Starring: Jennifer Morrison, Tom Hardy, Nick Nolte, Kurt Angle, Kevin Dunn, Bryan Callen, Joel Edgerton, Jake McLaughlin, Frank Grillo, Liam Ferguson
Director: Gavin O'Connor
Release: Opened Sep 9, 2011

Editorial Review

Sibling rivalry hits the arena

By John DeFore

Friday, Sep 09, 2011

Judging from its poster - a stark black sheet on which two shirtless dudes display a dozen well-defined abs and four frightening pecs - "Warrior" should be just another slab of lunkhead cinema, a thin story designed to fill UFC coffers and bolster the big-screen ambitions of musclemen.

Don't be fooled. While "Warrior" does offer enough jaw-snapping action to sate any 'roid-ragers in the audience, it works on deeper levels as well. Many cinephiles will recoil at the suggestion that it's this year's "The Fighter," but "Warrior" is in some ways more satisfying than David O. Russell's justly celebrated film - particularly for viewers who enjoy watching great screen acting that doesn't constantly remind you of its greatness.

Tom Hardy (last seen as a taciturn con man in "Inception") plays Tommy, a black-sheep son who arrives drunk, after years of absence, on the Pittsburgh front stoop of his father's house.
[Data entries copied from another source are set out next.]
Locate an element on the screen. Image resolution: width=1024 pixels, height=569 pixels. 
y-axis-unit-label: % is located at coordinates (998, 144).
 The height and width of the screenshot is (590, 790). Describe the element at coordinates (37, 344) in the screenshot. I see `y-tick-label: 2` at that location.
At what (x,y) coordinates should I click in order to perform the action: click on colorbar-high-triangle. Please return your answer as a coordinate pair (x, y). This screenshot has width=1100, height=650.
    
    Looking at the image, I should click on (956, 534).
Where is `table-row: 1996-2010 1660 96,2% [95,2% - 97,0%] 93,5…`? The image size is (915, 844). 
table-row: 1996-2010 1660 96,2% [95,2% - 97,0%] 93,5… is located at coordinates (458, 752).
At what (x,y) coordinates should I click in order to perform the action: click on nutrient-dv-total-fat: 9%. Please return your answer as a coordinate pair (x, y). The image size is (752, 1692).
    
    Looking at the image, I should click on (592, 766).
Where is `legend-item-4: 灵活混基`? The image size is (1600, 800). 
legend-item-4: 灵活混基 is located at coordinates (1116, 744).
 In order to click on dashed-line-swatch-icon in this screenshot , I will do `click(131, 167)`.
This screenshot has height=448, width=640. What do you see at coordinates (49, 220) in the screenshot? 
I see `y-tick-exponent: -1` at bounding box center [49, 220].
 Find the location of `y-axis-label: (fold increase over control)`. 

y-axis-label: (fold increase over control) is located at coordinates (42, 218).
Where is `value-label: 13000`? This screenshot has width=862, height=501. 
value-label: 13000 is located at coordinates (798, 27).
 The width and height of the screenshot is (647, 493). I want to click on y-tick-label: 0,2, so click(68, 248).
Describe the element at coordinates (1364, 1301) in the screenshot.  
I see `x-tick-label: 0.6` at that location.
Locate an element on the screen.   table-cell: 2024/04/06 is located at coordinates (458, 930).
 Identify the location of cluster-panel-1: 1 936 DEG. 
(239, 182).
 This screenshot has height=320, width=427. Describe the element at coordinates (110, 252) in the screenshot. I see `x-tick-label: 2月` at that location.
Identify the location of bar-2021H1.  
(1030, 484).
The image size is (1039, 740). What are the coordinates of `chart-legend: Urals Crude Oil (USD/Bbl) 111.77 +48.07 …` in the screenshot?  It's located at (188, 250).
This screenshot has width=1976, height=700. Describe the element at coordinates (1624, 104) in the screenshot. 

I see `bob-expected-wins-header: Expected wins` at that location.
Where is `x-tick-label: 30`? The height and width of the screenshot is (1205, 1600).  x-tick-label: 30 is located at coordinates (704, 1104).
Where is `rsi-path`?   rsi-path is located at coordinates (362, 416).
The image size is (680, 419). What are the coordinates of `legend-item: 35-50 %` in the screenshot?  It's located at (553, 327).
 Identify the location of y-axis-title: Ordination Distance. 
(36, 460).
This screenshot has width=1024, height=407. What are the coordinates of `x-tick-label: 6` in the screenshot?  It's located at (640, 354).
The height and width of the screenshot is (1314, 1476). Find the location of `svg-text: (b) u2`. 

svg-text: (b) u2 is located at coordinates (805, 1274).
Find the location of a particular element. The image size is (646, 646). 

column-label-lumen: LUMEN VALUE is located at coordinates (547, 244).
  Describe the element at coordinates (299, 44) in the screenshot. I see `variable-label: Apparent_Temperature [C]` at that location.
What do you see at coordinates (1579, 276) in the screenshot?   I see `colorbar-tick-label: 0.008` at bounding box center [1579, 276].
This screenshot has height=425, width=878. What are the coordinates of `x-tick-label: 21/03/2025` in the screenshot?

Dad is played by Nick Nolte, which is almost all you need to know: As in films like "Clean," Nolte's weathered face and remorseful eyes immediately communicate a troubled family history. Though he has been sober for nearly 1,000 days, Paddy Conlon was a drunk so abusive that Tommy and his mother fled to the other side of the country, where the youth nursed her through terminal illness before joining the Marines.

Tommy's brother Brendan (Joel Edgerton, recently in the grim Aussie crime film "Animal Kingdom"), meanwhile, stayed at home to be near his sweetheart. They're now married with kids, and although they have three jobs between them (we meet him in a classroom, teaching Newton's laws to high schoolers), they're financially underwater. Their situation is so dire that Brendan, who was a pro fighter before settling down, has been sneaking off at night to enter parking-lot brawls where the winner earns a few hundred bucks.

Independently of each other, these sons of a violent home discover an opportunity to turn aggression into cash: In Atlantic City, the Sparta tournament will pit mixed-martial-arts combatants against one another for a $5 million prize.

The tale's premise - that two estranged siblings will wind up in the same worldwide championship, fighting their way to the final round despite their mutual inexperience - may be implausible. But the film, directed and co-written by Gavin O'Connor (whose hockey story "Miracle" won fans in 2004), finds a way to sell it, relying largely on its leads: Tommy, seething with resentment, demolishes opponents in brutally short bouts; Brendan, more cerebral but incapable of quitting, endures endless abuse in the ring while waiting for a chance to pin the other fighter. Their progress to the inevitable showdown is thoroughly compelling and depicted in fight scenes so believable it's a shock to learn that Hardy had no previous athletic experience.

The movie's script risks drawing its conflicts out too plainly: The brothers' contrasting training regimens (Brendan listens to Beethoven in a pristine gym, while Tommy is out in the muck) get a little too much emphasis, and viewers would understand the weight of Paddy's personal demons even if he weren't always listening to a "Moby Dick" audiobook. But O'Connor's occasional heavy-handedness is tempered by his actors' restraint, the story's cold industrial-town backdrop and the convincing real-world baggage each man carries. (Those back stories contribute to a two-hour-plus running time, a length that gives the movie heft without feeling overlong.) The catharsis "Warrior" offers in the end is hard won, and it will take a steely viewer not to find it gratifying, however over-the-top it may be.

Contains some rough language and very realistic fight-ring violence.